Ma trop tendre amie, trop bel assaut de mon cœur, trop doux tourment de mes nuits.
Dans l'exil où vous me condamnez, dans le soin cruel que vous mettez à me fuir, mon cœur meurtri, blessé, cherche son assassin.
Accordez-lui, Madame, ne serait-ce que d'un regard, la précieuse dignité dont vous l'avez privé. Soulagez l'insoutenable douleur qui l'accable, il suffirait d'un mot, d'un sourire, que sais-je... Ou consentez alors à abréger enfin d'inutiles souffrances.
Car il n'est pire bourreau que celui auquel vous me livrez sans indulgence aucune. Votre silence, Madame, traitement trop cruel, plonge un cœur torturé vers une agonie certaine. Et l'espoir, dernier souffle vital, enchaîne mon âme à cette existence que seule l'incertitude saurait encore justifier.
Quel est cet empressement ? Cette hâte inexplicable de reprendre ce que vous m'aviez donné ? Cette douce brûlure, cette douloureuse passion dans laquelle vous avez précipité mon cœur, la morsure de votre regard, sans laquelle je ne saurais vivre désormais.
Et cette froide indifférence, quand mes lèvres cherchent encore la fièvre des vôtres, glace jusqu'aux plus profonds recoins de mon être.
Madame, qu'avez-vous fait de cet être ? Il ne connaissait alors que d'inertes ardeurs, que prudentes fureurs, et ainsi, sans un mot de plus, sans baiser ni adieu, vous me renvoyez à cet être sans saveur, tiède et insipide.

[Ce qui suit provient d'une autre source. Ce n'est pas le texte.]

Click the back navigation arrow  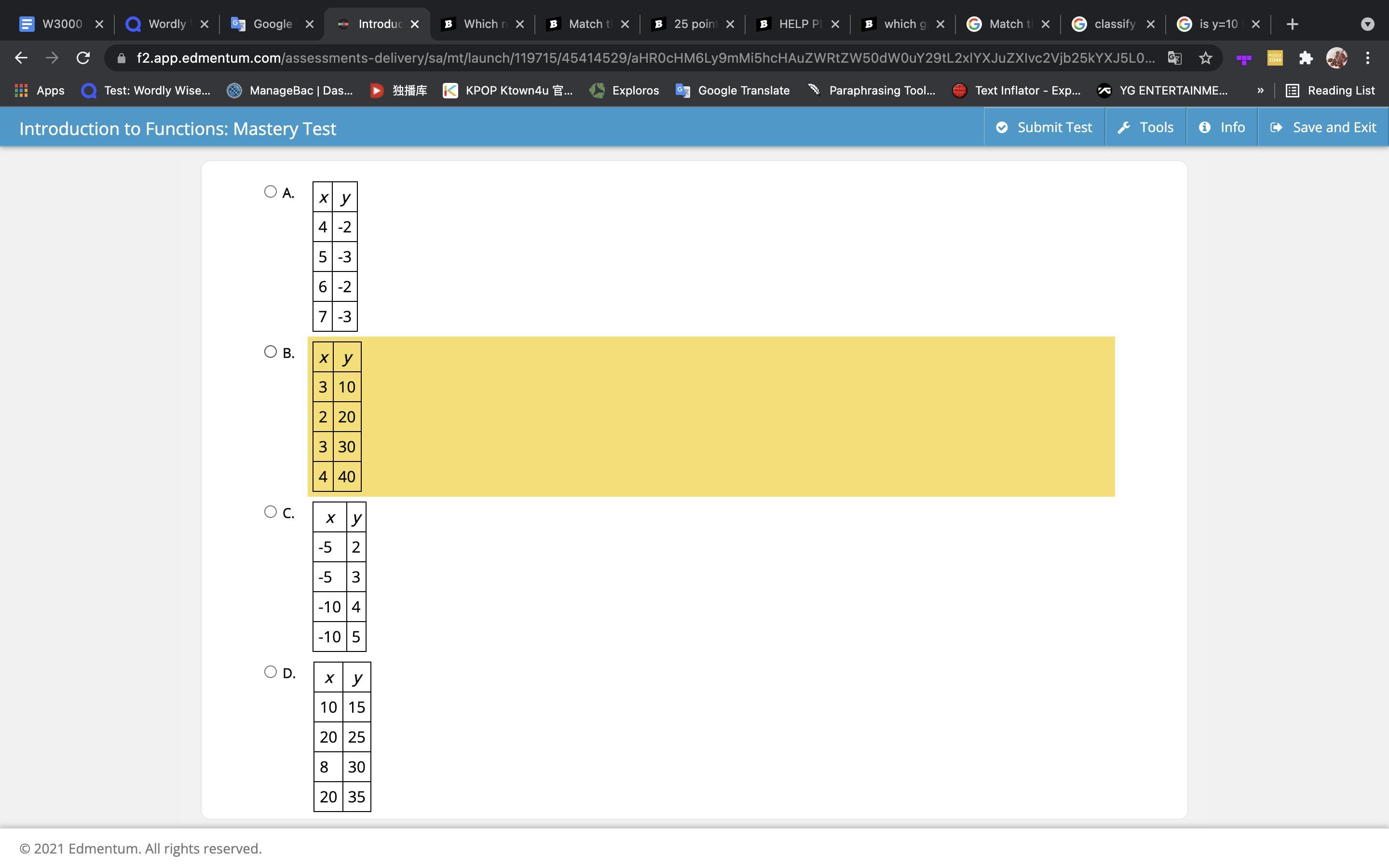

Me faut-il accepter ce triste châtiment ? Quand tout en moi aspire à le rejeter, mon espoir est-il encore coupable ? Peut-on exiger de moi un bonheur que vous ne partageriez pas ? Car il n'est de vie, Madame, sous un autre astre que celui de votre amour dévoué et fidèle.
Pardonnez, dans le désespoir qui m'habite, la lettre d'un amant délaissé, où la retenue manque. Il n'est hélas de retenue dans l'état où je me trouve.
Je ne pourrais souffrir plus longtemps ce trop pesant silence, il ajoute à ma peine de trop lourdes illusions. Mes nuits sont d'une longueur que je ne leur connaissais pas, mon cœur est las et fatigué.
L'infini éclat de votre sourire, la vibrante musique de votre voix, l'azur étourdissant de votre regard, la clarté satinée de votre peau m'apparaissent trop lointains pour m'y accrocher encore.
Aussi, Madame, sur l'affligeant chagrin de ces mots, je vous confie le fol espoir de vous voir me revenir. S'il est vain, il me faut finir cette lettre sur un adieu, car la vie n'a alors que peu d'attrait.
N'y voyez ni rancœur, ni ressentiment, seulement l'expression de l'amour irraisonné que je vous porte, bien au-delà de la peine qui m'asservit.
Adieu Madame, Dieu vous rende le bonheur que vous avez su m'offrir.